I cannot overemphasize this point: the key to commitment is vision...a vision of the person you want to become in mastering a particular skill, field, or art. If you've been working at something for a while now, you know this to be true. And if (like happens to most of us on occasion) you've lost some of your enthusiasm, perhaps it's time to refocus your vision. The way you do that is by setting specific and tangible goals for yourself. Please note: you MUST write down your goals, otherwise they'll be forgotten as easily as the weather last week. Write down your goals. (I don't think I can overemphasize this point.)

Goals are the hands and feet of vision. They give you something tangible to strive toward.
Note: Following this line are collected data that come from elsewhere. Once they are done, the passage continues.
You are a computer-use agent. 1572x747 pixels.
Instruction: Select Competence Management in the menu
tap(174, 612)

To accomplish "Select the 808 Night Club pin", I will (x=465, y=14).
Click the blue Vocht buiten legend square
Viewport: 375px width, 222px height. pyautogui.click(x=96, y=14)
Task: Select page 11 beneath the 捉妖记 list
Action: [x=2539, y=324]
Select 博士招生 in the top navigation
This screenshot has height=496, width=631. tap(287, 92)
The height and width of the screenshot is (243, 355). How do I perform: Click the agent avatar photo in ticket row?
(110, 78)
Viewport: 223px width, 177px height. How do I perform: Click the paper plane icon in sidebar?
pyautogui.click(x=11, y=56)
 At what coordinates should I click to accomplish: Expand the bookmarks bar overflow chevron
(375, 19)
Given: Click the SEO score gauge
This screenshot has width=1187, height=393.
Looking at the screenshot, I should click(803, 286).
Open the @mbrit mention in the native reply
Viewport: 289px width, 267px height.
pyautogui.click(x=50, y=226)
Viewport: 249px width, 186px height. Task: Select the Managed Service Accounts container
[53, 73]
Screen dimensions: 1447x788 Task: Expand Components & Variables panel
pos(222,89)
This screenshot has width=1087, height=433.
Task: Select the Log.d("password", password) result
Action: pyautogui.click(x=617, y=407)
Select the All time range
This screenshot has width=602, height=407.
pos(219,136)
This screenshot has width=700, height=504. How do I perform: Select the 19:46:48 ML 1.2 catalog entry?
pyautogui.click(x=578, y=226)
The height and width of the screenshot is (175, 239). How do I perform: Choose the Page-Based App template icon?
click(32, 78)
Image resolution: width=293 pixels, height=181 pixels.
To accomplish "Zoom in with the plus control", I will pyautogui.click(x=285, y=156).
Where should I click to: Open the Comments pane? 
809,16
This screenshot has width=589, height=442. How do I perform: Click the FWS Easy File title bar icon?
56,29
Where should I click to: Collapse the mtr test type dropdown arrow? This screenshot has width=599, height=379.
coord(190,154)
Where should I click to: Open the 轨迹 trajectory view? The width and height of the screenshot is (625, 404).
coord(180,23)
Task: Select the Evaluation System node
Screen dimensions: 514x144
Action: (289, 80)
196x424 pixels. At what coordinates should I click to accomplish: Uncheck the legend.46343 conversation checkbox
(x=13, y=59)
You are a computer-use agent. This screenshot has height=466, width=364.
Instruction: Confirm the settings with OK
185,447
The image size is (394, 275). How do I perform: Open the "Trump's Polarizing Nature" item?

With goal-setting, it's good to have some short-range goals, for they help you focus on the basic skills needed to tackle more complex problems; and one or two long-range goals, because, as the late Zig Ziglar might have said, "thinking big provides the enthusiasm necessary for achievement."

In summary, vision is the fuel, and goals are the driver in terms of pursuing mastery in any endeavor. Seeing where you want to go and then allowing yourself to be carried away in the pursuit of your goals will enable you to keep chipping away at things for years on end. In fact, if you stick with it long enough (and I hope you do!), there may even come a time when vision and goals are no longer necessary. For lack of better phrasing, I call this, "The Oasis of the Desert Itself." It's a quality of being that no longer needs affirming accomplishment to keep you motivated. It's where you become happy in your practice and find special delight in doing something just for the sake of doing it. The doing is the reward itself. For those pursuing mastery, extrinsic reward is absolutely necessary (at least for the first few years); for those lost in the intrinsic reward of just doing something mindfully and whole-heartedly, mastery no longer seems to matter all that much. Personally, I've experienced this phenomena in several arenas of life.

To wrap it all up...

To inspire your own enthusiasm, develop vision. To drive your vision, create goals, and then pursue them as though your life depends on achieving them. And, if I may be so bold, allow yourself to remain open to the possibility that one day you'll no longer need such extrinsic motivators. In point of fact, becoming visionless and goalless can become a goal in and of itself—sort of like a visionless vision or a goaless goal. Pardoxically, it's not really something to strive for. Like allowing God to Love you the way He wants, it's something to invite, receive, and enjoy.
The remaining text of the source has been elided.